Pinta tu aldea y pintarĂ¡s el mundo (Paint your own town and you´ll paint the world)


With the exception of the morning at Holiday Hill Camp, we have been spending our time listening to lectures and each other at group meetings in the facilities of Uconn. This day, we had the chance to go outdoors and have some fun and also enjoy ourselves by doing some community service. 

With a lunch box for each of us we got on the buses that took us to Hartford´s Camp Courant.Their mission is to provide a summer sanctuary for Hartford 5-12 years-old, which enables them to develop positive relationships, learn and have fun. Although the children were not there when we arrived, we were received by the staff who immediately handed us out brushes, paint and other painting materials. We split in smaller groups, and started painting and restoring some of the facilities. We enjoyed the sunny day and service activity along with very interesting conversations that took place as we were painting.

 






After the Camp we headed to Mansfield Hollow Dam to have an early dinner under the trees. Later on, some of us played football, some others volleyball, and others just sit on the grass to keep chatting, getting to each other´s stories and experiences.  Check out some pictures!


 





 


The guys resting from a multicultural, multi-talented, multilingual football match.

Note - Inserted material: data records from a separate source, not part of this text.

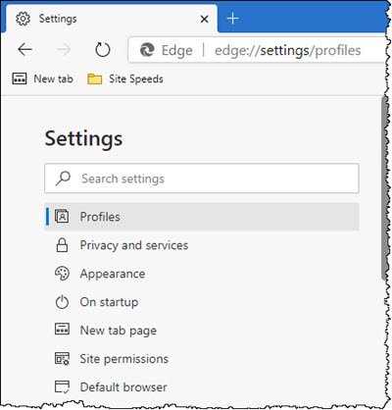392x410 pixels.
Task: Click the New tab page icon in sidebar
Action: point(62,330)
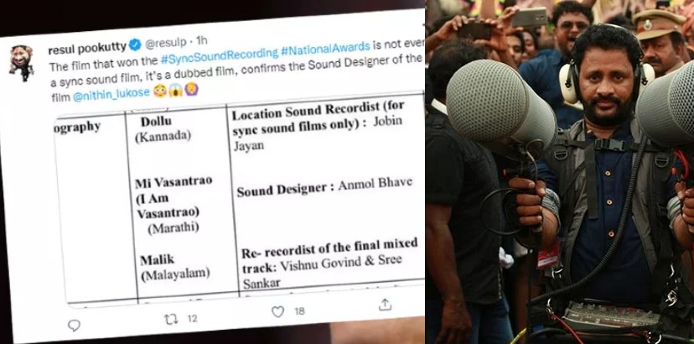Open the photo of man holding microphones
694x344 pixels.
[x=559, y=172]
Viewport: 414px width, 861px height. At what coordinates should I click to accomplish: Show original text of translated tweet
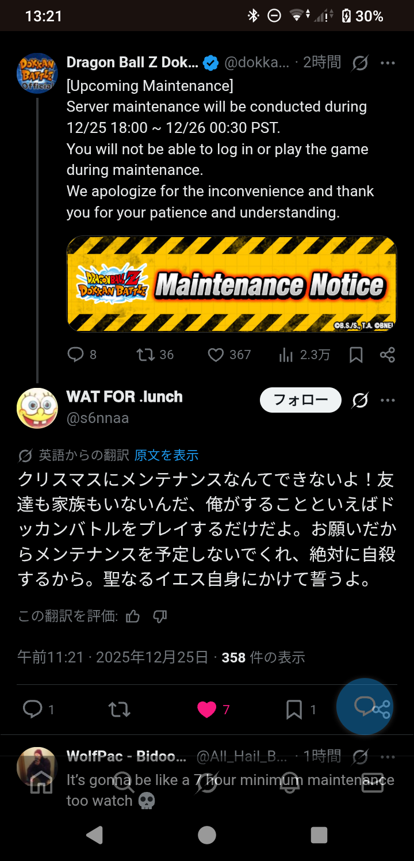166,455
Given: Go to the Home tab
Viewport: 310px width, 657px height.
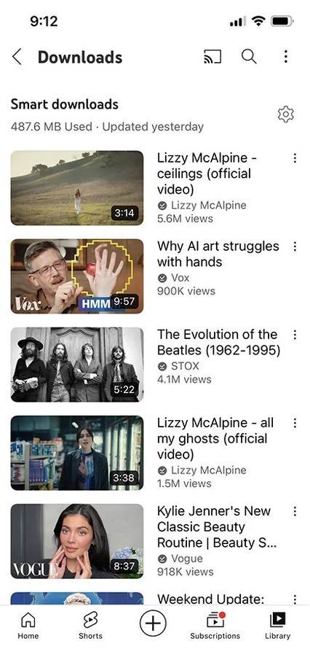Looking at the screenshot, I should pyautogui.click(x=28, y=626).
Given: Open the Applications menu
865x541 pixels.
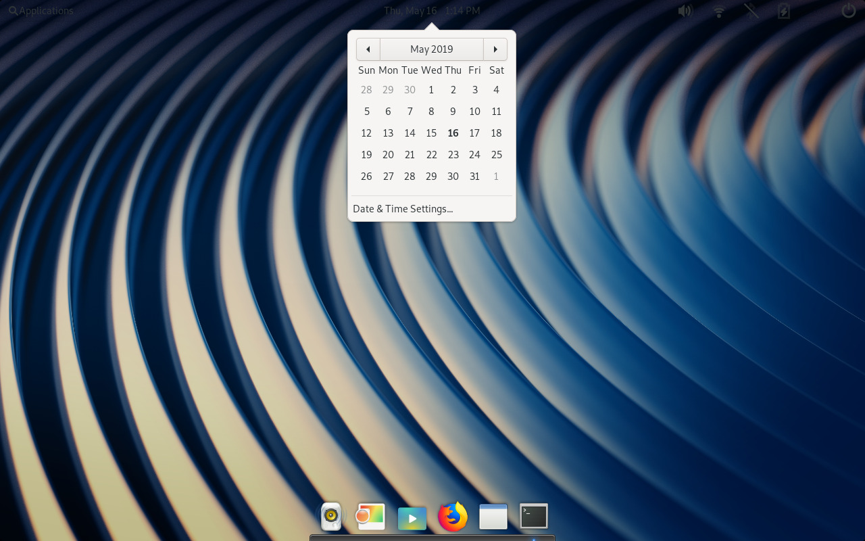Looking at the screenshot, I should click(x=46, y=10).
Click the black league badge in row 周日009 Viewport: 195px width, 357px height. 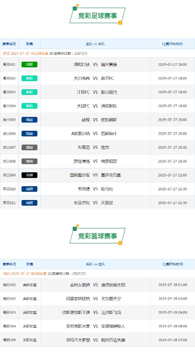tap(29, 175)
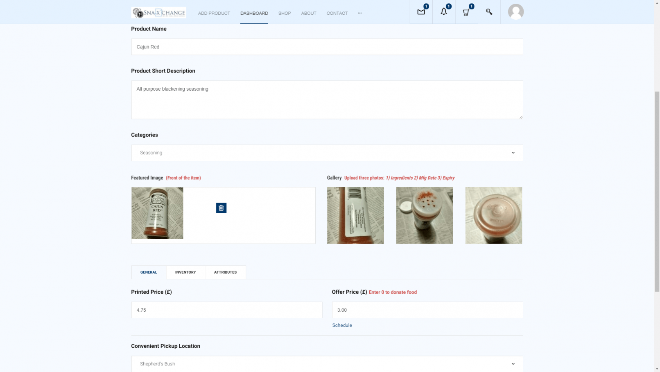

Food Security in a Broken System (by Sara Hahn)


On a theoretical level, I understand the agony of hunger; but I have been fortunate that so far in my life, food security has never been an issue for me.  As a middle-class American citizen, I have been lucky to always know where my next meal is coming from and how I can access nutritional options. 

Sarah Sontara of FoodShare
Regardless, this is not the case for 50 million Americans or a billion people around the world, who do not eat three nutritious meals a day.  This was illustrated powerfully in today's workshop on hunger in the United States

Sarah M. Sontara of FoodShare (www.foodshare.org) spoke to us about the food insecurity situation in Connecticut, but the takeaway extends far beyond the state or the USA.  In a role-play, we were divided so that some of us acted as grocers, social service workers, and SNAP (food stamp) distributors.  The rest received cards that explained our identities, incomes, and money available to pay for food.
Lubna enjoying the role-play

I was given the role of a single father raising three children, who has only $7 a day left over after paying for rent, utilities, a car, etc.  I was ineligible for SNAP, and the social services office was always either closed or unhelpful.  But I was one of the lucky ones: others were undocumented, and thus they could not even attempt to access social services for fear of deportation.  Snagged in the bureaucracy, hardly any of us were able to afford food that was sufficiently nutritious and substantive enough to feed our families. 

The lesson was powerful on several levels.  It helped all of us empathize with the immense difficulty of hunger, and to better understand the tangled web of social services.  But it also struck me on a more personal level.  In a few weeks, I begin graduate school to be a social worker.  But do I really want to enter a field of work where I become the face of a bureaucratic, unhelpful governmental program?  Can I really be effective if the system is broken? 
Ms Ms. Sontara pointed out, "the social workers are frazzled, too.  They handle thousands of cases.  They don't have the resources or support they need to handle these situations." 

It seems to me that there are more effective and efficient models out there: rights-based approaches, which acknowledge the urgency of food security and allocate the funding and resources necessary for social service workers to do their jobs and for the hungry to access the food they need.  It is my hope that this is a system I can help become a reality. 

How do we make this happen?  Maybe I'll find the answers in my future studies.  I am certain that it requires a combination of advocacy, transparency and  accountability.  I think that other countries have models that the U.S. should examine and emulate with humility.  And I think answers are to be found in the rich, dynamic community of the UNESCO International Forum and the perspectives of the many people with knowledge and experience in this field.  I'm honored to be learning with everyone here, and eager to see what new solutions we find.